- EXERCISE DETAILS
Only the lines from the first line of the records through the line containing "Given: Click the add" belong in the answer. Copy them exactly.

┄┄┄┄┄┄

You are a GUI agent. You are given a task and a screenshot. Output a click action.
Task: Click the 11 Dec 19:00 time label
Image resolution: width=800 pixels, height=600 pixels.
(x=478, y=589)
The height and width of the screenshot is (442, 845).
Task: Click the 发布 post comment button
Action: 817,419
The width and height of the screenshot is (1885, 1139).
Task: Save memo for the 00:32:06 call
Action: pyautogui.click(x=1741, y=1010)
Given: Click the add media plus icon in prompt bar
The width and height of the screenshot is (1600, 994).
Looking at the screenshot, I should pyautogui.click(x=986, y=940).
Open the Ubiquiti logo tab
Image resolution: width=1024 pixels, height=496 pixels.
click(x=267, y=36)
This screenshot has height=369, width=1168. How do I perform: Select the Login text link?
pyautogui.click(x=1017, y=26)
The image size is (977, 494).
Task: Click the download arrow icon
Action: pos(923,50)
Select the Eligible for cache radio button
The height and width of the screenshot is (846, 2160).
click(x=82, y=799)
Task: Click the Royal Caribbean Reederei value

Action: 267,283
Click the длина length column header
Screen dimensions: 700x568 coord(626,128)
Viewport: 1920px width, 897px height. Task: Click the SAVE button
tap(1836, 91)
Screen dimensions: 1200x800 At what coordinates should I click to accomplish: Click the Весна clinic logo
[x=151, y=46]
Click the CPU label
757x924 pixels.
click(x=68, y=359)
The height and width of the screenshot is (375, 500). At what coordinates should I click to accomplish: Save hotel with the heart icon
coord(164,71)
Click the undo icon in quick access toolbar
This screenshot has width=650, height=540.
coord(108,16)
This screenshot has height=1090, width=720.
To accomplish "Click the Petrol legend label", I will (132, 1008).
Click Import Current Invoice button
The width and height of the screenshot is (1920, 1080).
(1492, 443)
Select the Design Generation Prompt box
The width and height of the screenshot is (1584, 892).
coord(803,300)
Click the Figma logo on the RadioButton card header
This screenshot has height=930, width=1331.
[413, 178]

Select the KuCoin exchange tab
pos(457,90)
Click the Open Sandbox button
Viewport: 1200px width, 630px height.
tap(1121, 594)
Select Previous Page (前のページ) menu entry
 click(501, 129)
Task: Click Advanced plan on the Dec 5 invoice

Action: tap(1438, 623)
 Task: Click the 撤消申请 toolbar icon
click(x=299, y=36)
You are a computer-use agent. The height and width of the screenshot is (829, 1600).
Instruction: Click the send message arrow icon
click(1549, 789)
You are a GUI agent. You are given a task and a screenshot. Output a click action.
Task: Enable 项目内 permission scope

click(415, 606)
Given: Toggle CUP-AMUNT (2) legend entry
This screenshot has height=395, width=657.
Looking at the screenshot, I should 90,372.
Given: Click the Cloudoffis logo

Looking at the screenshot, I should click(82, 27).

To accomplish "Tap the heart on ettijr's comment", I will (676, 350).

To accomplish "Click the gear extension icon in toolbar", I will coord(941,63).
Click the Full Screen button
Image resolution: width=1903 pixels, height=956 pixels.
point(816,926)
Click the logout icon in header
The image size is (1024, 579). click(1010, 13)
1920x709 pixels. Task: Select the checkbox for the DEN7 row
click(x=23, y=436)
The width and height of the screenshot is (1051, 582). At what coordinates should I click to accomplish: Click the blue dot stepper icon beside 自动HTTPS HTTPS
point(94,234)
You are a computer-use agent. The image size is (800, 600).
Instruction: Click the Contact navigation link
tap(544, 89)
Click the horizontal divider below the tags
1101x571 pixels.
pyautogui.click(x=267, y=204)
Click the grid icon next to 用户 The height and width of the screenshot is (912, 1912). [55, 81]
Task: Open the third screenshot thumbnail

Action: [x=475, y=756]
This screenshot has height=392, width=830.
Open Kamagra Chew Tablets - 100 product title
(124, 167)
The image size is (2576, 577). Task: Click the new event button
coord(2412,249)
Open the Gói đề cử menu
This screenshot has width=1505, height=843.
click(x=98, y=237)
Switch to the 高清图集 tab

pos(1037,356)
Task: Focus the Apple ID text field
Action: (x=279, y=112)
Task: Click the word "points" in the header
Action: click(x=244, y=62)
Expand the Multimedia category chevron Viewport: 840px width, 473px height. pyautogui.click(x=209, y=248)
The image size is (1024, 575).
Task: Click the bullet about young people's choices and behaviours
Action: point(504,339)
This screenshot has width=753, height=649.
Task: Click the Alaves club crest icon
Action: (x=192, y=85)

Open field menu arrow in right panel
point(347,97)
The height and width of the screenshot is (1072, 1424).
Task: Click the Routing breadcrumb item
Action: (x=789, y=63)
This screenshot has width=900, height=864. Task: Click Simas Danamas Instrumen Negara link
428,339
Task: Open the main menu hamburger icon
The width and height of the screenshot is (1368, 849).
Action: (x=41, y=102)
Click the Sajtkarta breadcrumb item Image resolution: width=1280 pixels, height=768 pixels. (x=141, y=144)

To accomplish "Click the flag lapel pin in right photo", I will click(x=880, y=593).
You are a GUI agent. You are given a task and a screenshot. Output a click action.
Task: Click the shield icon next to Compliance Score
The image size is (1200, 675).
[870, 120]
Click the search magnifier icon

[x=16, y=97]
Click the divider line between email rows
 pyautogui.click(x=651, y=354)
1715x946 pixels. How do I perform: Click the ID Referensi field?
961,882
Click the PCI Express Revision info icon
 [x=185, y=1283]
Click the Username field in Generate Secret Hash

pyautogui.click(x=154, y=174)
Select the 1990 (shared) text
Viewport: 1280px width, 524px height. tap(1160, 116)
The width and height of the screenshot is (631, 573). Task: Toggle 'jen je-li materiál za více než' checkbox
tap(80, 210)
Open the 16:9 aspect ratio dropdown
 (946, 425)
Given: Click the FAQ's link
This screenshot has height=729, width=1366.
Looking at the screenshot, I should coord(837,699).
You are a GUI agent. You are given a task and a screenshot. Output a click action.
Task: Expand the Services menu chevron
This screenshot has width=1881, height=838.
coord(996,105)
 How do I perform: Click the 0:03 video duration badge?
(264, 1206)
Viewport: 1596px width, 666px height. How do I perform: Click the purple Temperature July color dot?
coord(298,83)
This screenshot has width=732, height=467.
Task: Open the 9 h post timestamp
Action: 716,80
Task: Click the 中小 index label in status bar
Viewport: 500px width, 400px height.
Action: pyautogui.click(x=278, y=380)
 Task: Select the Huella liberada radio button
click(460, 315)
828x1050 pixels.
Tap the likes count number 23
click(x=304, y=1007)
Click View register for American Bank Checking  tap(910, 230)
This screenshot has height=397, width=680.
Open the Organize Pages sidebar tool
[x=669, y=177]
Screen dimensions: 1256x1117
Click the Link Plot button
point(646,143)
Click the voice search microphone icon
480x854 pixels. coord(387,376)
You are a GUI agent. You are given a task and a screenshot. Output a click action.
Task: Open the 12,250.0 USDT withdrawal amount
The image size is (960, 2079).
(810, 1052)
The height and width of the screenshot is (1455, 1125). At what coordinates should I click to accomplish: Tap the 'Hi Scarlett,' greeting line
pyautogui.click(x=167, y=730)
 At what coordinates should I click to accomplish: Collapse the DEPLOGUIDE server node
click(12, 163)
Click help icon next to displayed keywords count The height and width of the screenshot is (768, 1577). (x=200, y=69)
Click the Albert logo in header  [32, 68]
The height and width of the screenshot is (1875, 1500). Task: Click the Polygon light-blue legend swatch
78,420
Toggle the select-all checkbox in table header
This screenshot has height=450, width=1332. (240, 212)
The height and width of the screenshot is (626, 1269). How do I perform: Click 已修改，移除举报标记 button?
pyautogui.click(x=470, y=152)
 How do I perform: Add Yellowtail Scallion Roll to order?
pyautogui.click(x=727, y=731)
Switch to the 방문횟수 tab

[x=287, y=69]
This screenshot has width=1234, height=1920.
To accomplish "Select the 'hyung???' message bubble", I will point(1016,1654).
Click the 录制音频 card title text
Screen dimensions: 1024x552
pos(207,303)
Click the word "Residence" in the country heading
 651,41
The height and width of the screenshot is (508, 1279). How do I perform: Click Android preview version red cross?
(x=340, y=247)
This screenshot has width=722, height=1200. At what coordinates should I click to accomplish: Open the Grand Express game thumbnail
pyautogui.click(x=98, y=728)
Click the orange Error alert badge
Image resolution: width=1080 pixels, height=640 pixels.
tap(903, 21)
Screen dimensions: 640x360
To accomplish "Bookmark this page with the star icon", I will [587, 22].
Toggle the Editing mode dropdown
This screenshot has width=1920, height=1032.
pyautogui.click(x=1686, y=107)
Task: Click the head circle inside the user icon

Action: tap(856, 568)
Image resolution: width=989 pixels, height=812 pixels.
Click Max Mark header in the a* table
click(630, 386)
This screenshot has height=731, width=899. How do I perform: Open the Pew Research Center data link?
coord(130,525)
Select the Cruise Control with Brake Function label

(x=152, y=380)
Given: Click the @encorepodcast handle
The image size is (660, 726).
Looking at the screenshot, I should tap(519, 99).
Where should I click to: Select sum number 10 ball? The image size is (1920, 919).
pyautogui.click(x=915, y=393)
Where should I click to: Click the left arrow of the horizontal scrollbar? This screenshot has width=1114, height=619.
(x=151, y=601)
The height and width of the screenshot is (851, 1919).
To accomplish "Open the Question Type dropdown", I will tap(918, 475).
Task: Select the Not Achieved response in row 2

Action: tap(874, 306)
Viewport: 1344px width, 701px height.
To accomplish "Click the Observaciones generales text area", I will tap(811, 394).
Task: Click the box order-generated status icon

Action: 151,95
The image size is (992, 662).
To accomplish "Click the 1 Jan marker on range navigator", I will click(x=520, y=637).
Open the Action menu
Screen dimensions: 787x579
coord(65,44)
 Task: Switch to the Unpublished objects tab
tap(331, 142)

┄┄┄┄┄┄

- RESULT OF THIS EXERCISE
You are a GUI agent. You are given a task and a screenshot. Output a click action.
Task: Click the 11 Dec 19:00 time label
Image resolution: width=800 pixels, height=600 pixels.
(x=478, y=589)
The height and width of the screenshot is (442, 845).
Task: Click the 发布 post comment button
Action: 817,419
The width and height of the screenshot is (1885, 1139).
Task: Save memo for the 00:32:06 call
Action: pyautogui.click(x=1741, y=1010)
Given: Click the add media plus icon in prompt bar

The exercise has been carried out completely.